--- EXTRACT ---
Using Machine Learning and Data Science for Performance Tuning in Oracle

Like many DBAs, I have experienced the ups and downs of database performance tuning. Many battles have been fought to tune and maintain an Oracle database yielding mostly victories, but also a few hard-fought lessons learned.  Performance tuning is a constant in my job and I’ve learned a lot; but for every early morning phone call I’ve received, every severity one conference call that I’ve been on, and every emergency patch that I had to deployed; there is one mantra that has been etched into my mind: Database performance tuning is as much an art as it is a skill.  There is no easy one-size-fits-all solution to it all. It requires an understanding of various architectures outside the database itself as well as deep knowledge of Oracle internals.

Data Science and Machine Learning

The popularity of data science has opened new possibilities with database performance tuning. Along with building innovative products it has created excitement in areas such as the Internet of Things and cloud computing where very large volumes of data are mined for value.  For those who are new to the concept of Machine Learning, essentially it is defined as follows:

Machine Learning is a subset of Artificial Intelligence that focuses on creating models that learn and predict events based on past data without a human computer programmer having to change code to adapt to new events. An example would be a spam filter learning new exploits and then blocking those exploits.

--- MATERIAL ---
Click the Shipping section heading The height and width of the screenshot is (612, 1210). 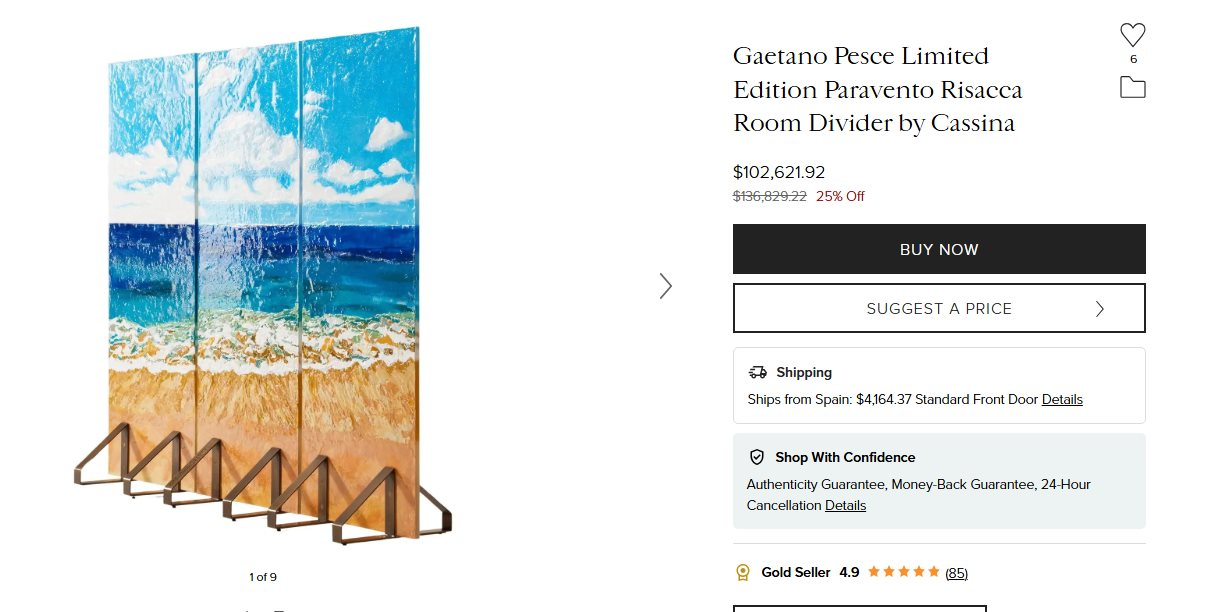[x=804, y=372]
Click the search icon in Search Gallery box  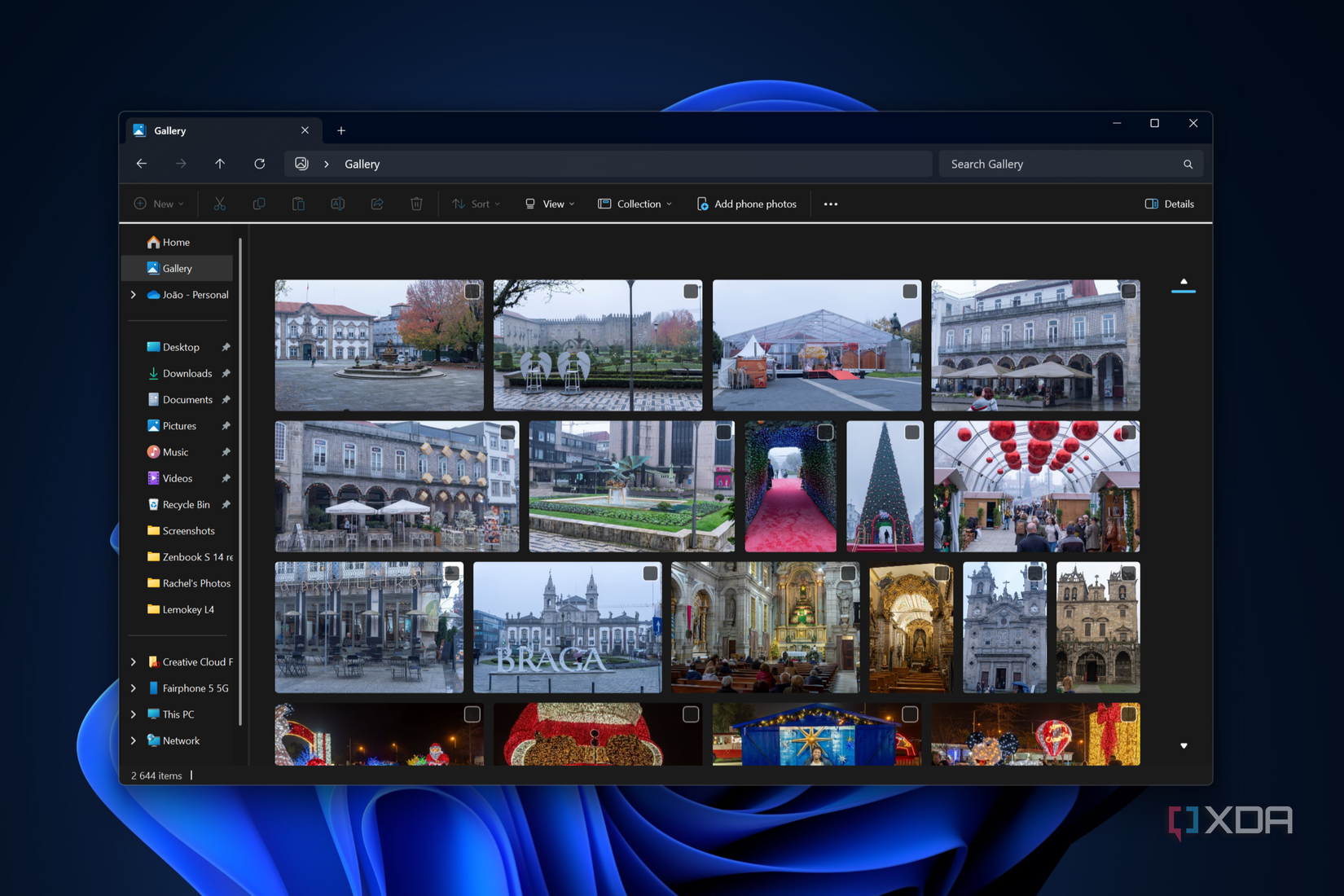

--- EXERCISE TASKS ---
A. What example of machine learning does the article on Oracle performance tuning give?
B. Pick up the article on machine learning for Oracle performance tuning after its last sentence and carry it forward.
The material comes from a different source than the article on Oracle performance tuning.

--- ANSWERS PROVIDED ---
A. A spam filter that learns new exploits and then blocks them.

B.
Data scientists have a lot in common with database professionals, such as building extraction-transformation-loading routines, constructing business intelligence applications, and data wrangling. The difference is data science also provides more qualitative functionality and programming for data and business analytics. In many respects, the use of analytical and descriptive statistics has always been a tool for DBAs to manage performance by looking at averages and variances in performance over time. But what essentially has become an easy mathematical tool has expanded into more advanced analytics.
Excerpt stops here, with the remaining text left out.